I was trying to figure out why one of my eGPUs worked with my Framework 13 Intel i7-1370p but doesn’t work with my new Framework 13 AMD 7840U, and noticed that I’m only getting an x1 link on AMD while I’m getting and x4 link on Intel. This is what I’m seeing in dmesg:
[ 134.193344] pci 0000:62:00.0: 2.000 Gb/s available PCIe bandwidth, limited by 2.5 GT/s PCIe x1 link at 0000:00:04.1 (capable of 31.504 Gb/s with 8.0 GT/s PCIe x4 link)
lspci for the thunderbolt tunnel also shows an x1 link:
Are the USB ports on the AMD Framework 13’s only 1-lane ports instead of 4 like on the Intels? If they are in fact 4-lane, is there some trick to make them run at full speed?
Note that this happens with a few Thunderbolt devices I have, not just with an eGPU.
Edit: I’m running an updated Arch install with the latest kernel:
Linux grazier 6.6.1-arch1-1 #1 SMP PREEMPT_DYNAMIC Wed, 08 Nov 2023 16:05:38 +0000 x86_64 GNU/Linux
I guess I should have mentioned, the eGPU that “doesn’t work” does connect and shows up in lspci, it’s just the amdgpu driver that gives an error.

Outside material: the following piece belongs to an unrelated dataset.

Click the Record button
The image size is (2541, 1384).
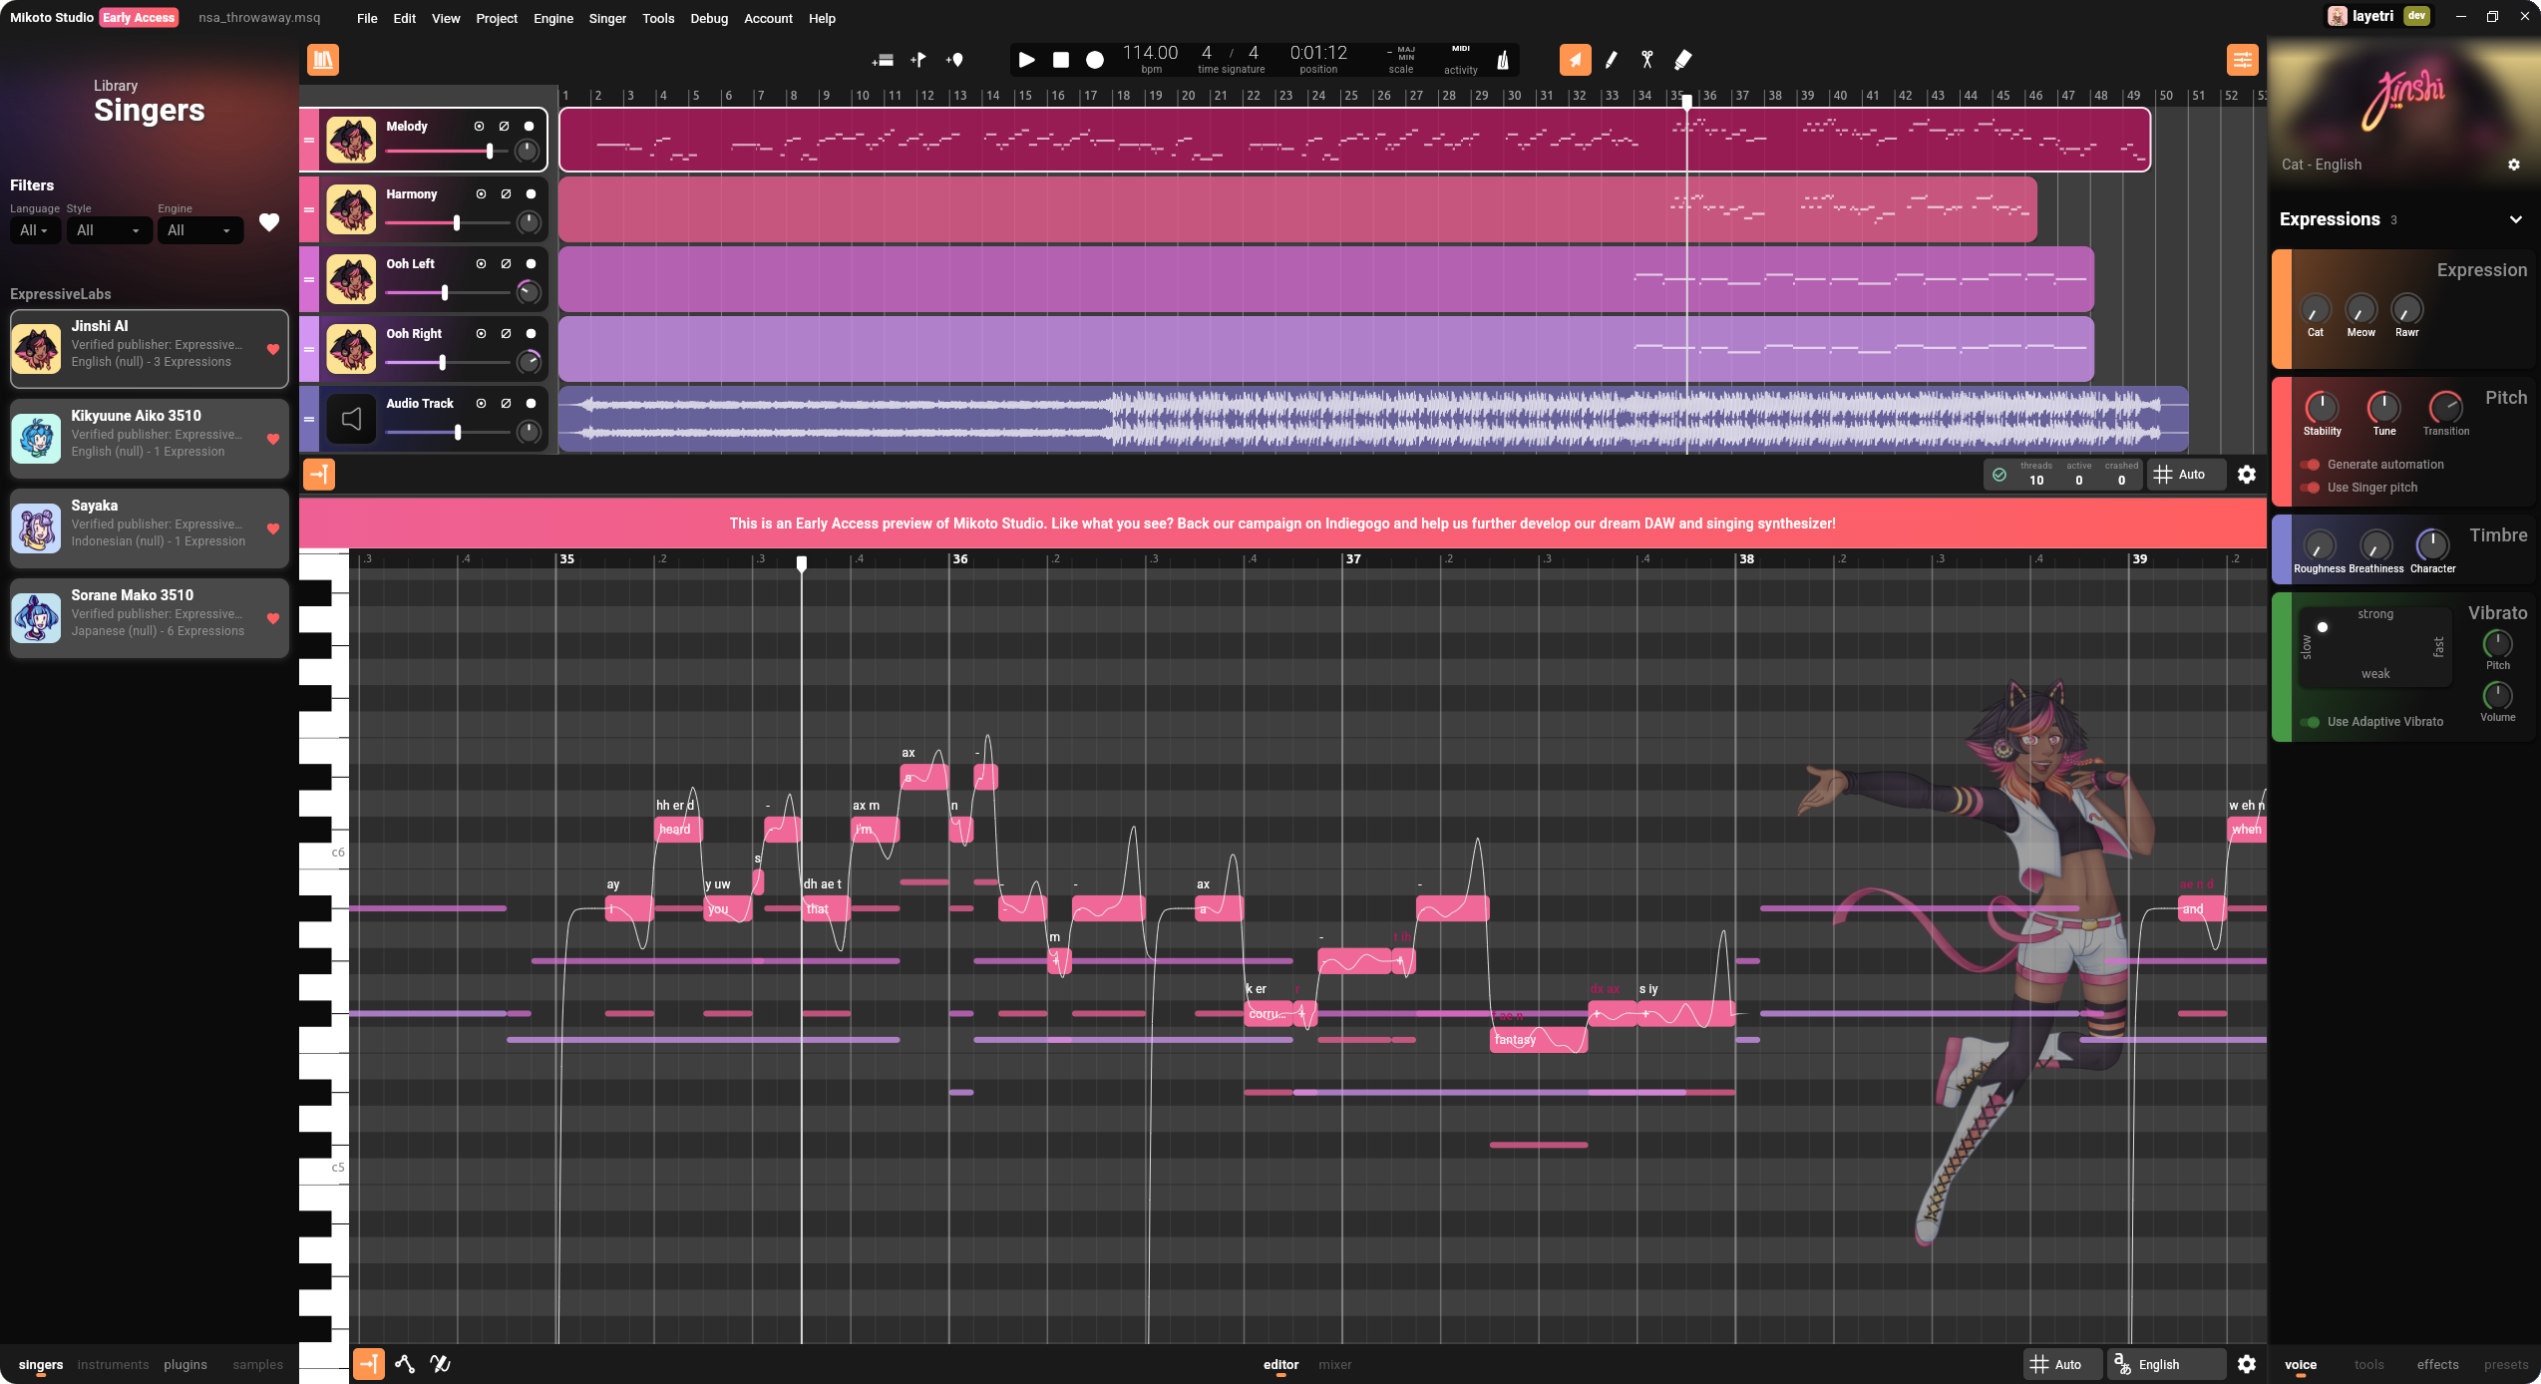pos(1094,60)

I have two though, one works and one doesn’t.
I have a RX7800 in an Akitio Node Titan, which is the one that “doesn’t work”, and an RX6800 in a Razer Core X, which does, both however report x1 at 2.5GT/s; I thought maybe the newer card doesn’t like running with only that much bandwidth so it might be the problem. It’s not important enough for me to start swapping enclosures and whatnot to try and get it working, so I’ll just wait for this fix to go through which hopefully fixes it.
Thanks, I saw that in the thread I had posted. It’s not important enough right now for me to run a patched kernel so I’m just waiting for it to (hopefully) show up in kernel 6.7.

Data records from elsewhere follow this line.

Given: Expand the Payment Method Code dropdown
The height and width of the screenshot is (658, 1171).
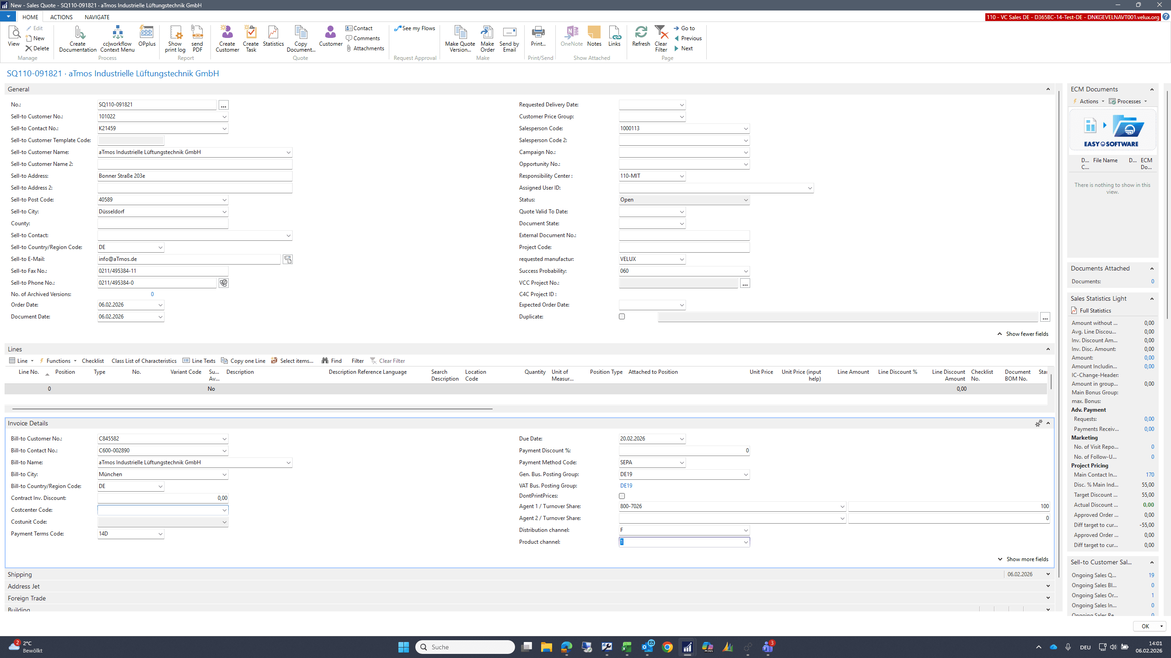Looking at the screenshot, I should pyautogui.click(x=681, y=462).
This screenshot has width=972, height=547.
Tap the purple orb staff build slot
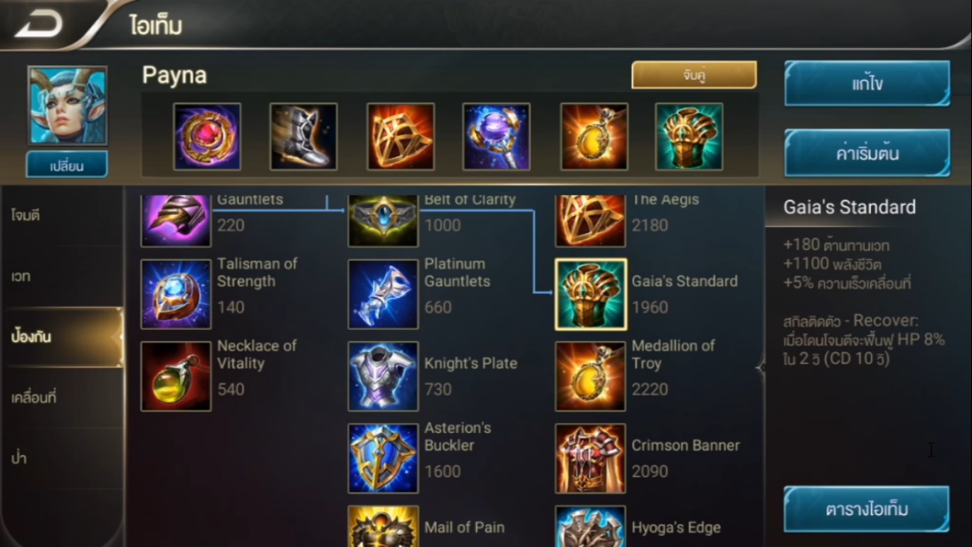click(497, 136)
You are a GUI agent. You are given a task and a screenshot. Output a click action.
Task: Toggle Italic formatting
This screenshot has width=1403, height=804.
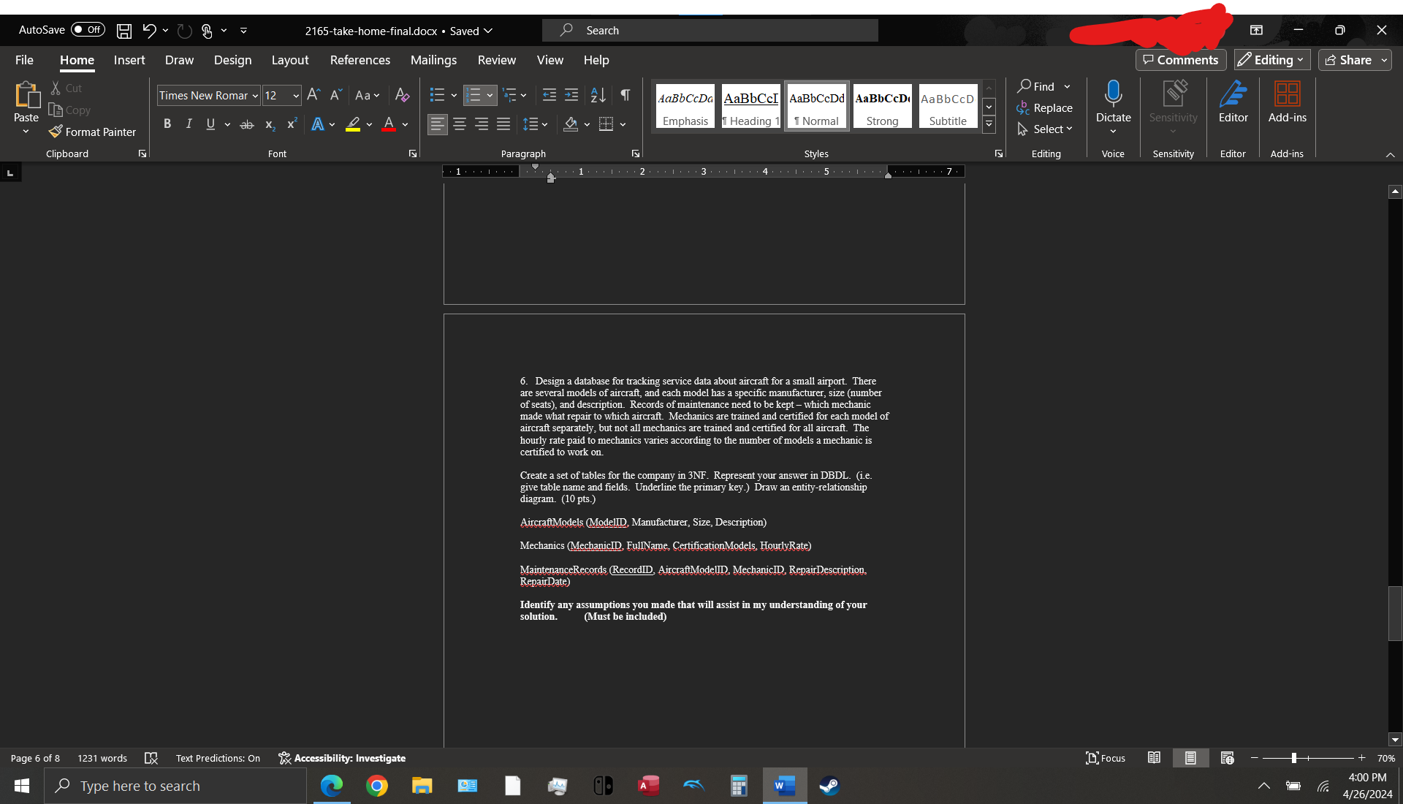189,124
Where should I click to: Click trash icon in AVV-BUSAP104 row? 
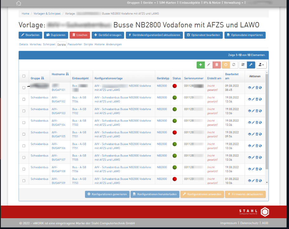coord(257,123)
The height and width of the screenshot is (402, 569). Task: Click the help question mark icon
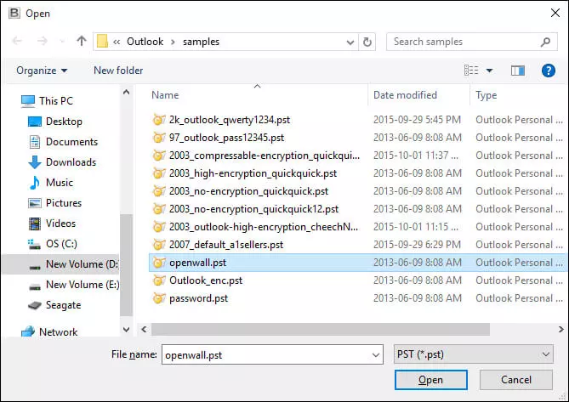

Might not be relevant to your problem, but you might give this solution a shot in order to force amdgpu driver to use x3 instead of x1 speeds. I had a similar issue but on 12th gen Intel and this fixed it.
I can get pretty much full bandwidth on a usb4 ssd so I suppose it probably is. Th reporting as 1 lane thing was still there last time I checked but it doesn’t actually effect performance.